### Selected passage

※ ※ ※

# My adorable new model



## virenko (Mar 23, 2008)

This is my new kitten, he really likes to play for model


----------



## TCimages (Mar 23, 2008)

what a great shot


----------



## Battou (Mar 23, 2008)

I have some new ones too....but they are a little young still yet.


Nicely done. :mrgreen:


----------



## Hobbes (Mar 23, 2008)

haha thats one tiny fuzzy kitten youve got there. very cute! especially the big eyes


----------



## LaFoto (Mar 23, 2008)

Awww. This thread needs a serious "Awww-Warning" in the title, with this super-cute model. The eyes are sooo big, and the fur is really frizzy. Funny looking kitten!

Battou, you got kitten, too?
Photos! Photos! Photos!


----------



## quickshot (Mar 23, 2008)

Aww whats its name?


----------



## Battou (Mar 23, 2008)

LaFoto said:


> Awww. This thread needs a serious "Awww-Warning" in the title, with this super-cute model. The eyes are sooo big, and the fur is really frizzy. Funny looking kitten!

※ ※ ※

### Supplied material
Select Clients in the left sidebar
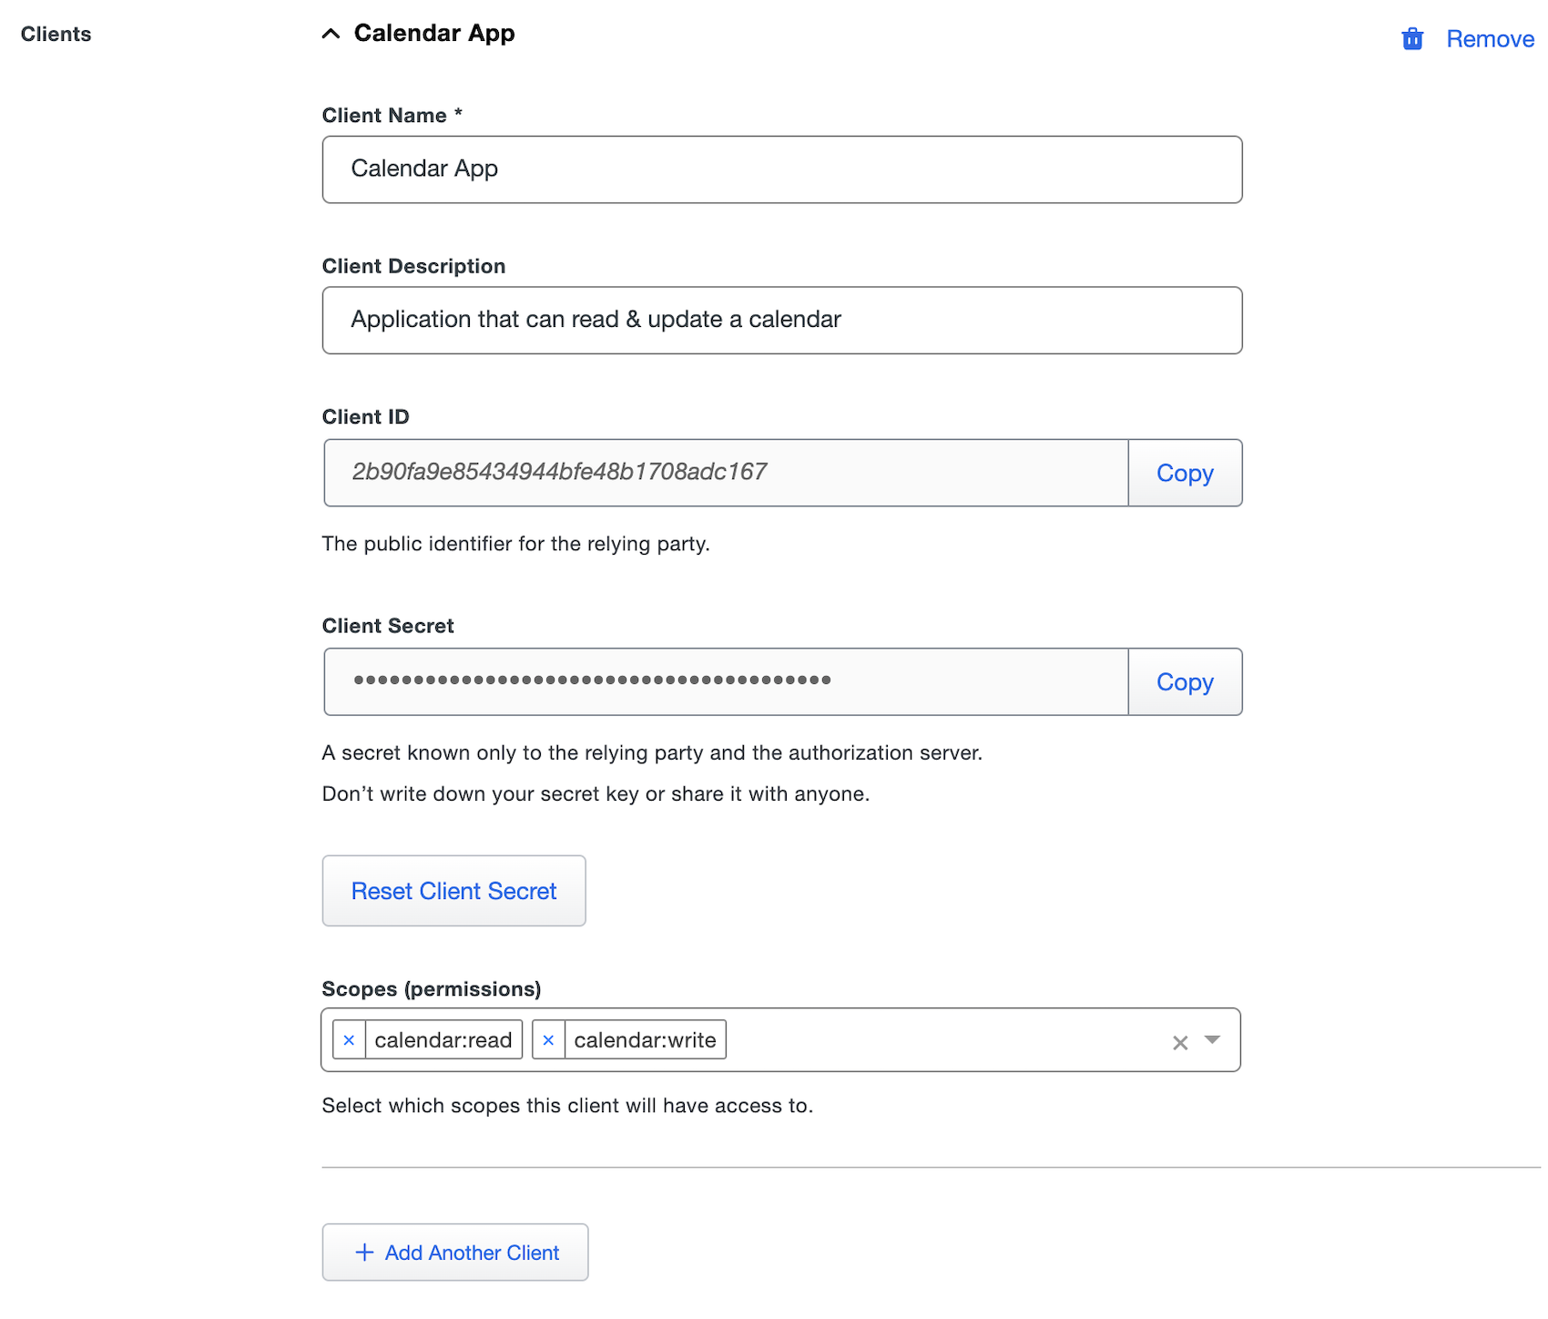Image resolution: width=1548 pixels, height=1319 pixels. (x=56, y=34)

※ ※ ※

### The exercise
List each username that posts in the kitten forum thread, naming each one only once.

### Answer to the problem
virenko, TCimages, Battou, Hobbes, LaFoto, quickshot